Blick auf eine Tankstelle. Die Spritpreise könnten ab 2027 empfindlich steigen.

Ab 2027 wird der europäische Emissionshandel auch für Brennstoffe gelten, was den Preis für Benzin und Diesel in die Höhe treiben könnte.

Derzeit können sich Autofahrer über vergleichsweise niedrige Spritpreise freuen. Unabhängig von den üblichen Preisschwankungen ist aber absehbar, dass sie mittelfristig auf spürbar höherem Niveau liegen werden: Denn ab 2027 werden auch Brennstoffe vom europäischen Emissionshandel erfasst. Die CO2- Bepreisung wird sich dann stärker an der Zapfsäule bemerkbar machen – manche Berechnungen gehen von 80 Cent oder mehr pro Liter aus.

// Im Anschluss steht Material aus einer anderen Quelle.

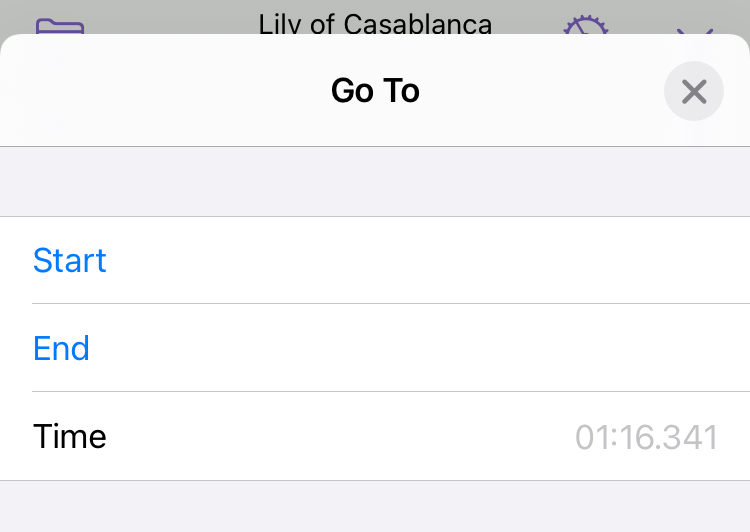This screenshot has width=750, height=532.
Task: Click gray spacer above Start row
Action: click(x=375, y=182)
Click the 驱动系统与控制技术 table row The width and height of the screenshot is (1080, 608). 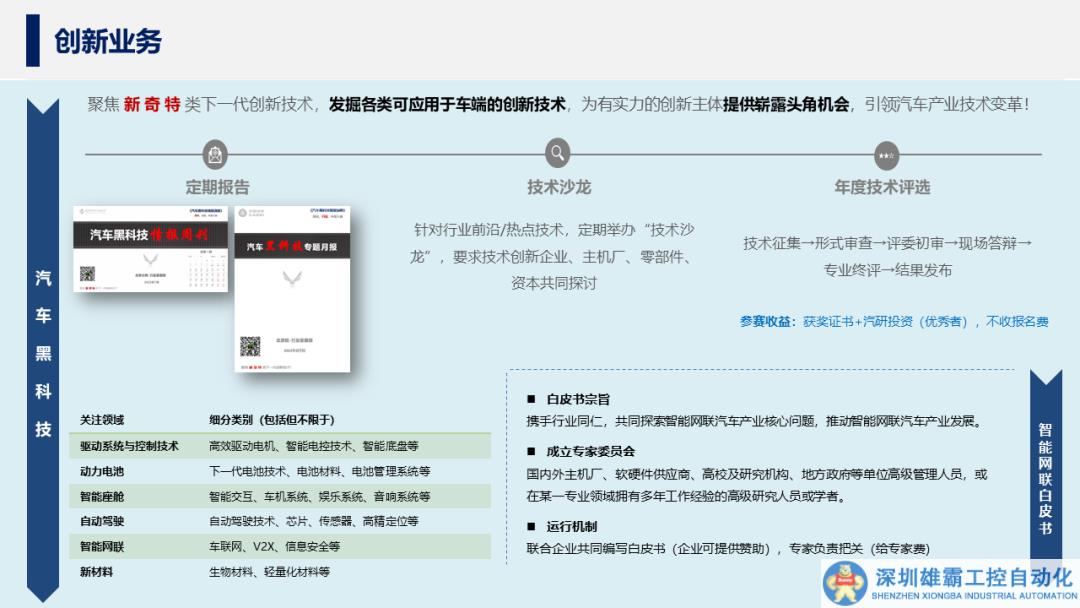tap(280, 446)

Wie funktioniert der Emissionshandel?

Der von der EU 2005 eingeführte Emissionshandel (ETS) ist ein zentrales Instrument der Klimapolitik und umfasst bislang die Energiewirtschaft, energieintensive Industrien und den innereuropäischen Luftverkehr. Dabei gibt die EU über ihre Mitgliedsstaaten Zertifikate heraus, die jeweils zur Emission einer Tonne CO2-Äquivalente berechtigen und betreffenden Unternehmen teils zugeteilt, teils an sie versteigert werden.

Diese Zertifikate können dann zwischen Unternehmen gehandelt und zum Teil auch nachgekauft werden. Für jede emittierte Tonne CO2-Äquivalent, die am Ende eines Jahres nicht durch Zertifikate abgedeckt ist, wird eine Strafe fällig. Der Grundgedanke ist, dass Unternehmen ein wirtschaftliches Interesse daran haben, ihre Emissionen zu senken und auf diese Weise die Klimaziele erreicht werden. Die durch den CO2- Preis steigenden Benzin- und Dieselpreise sollen zudem die Verbrenner-Nutzung unattraktiver machen.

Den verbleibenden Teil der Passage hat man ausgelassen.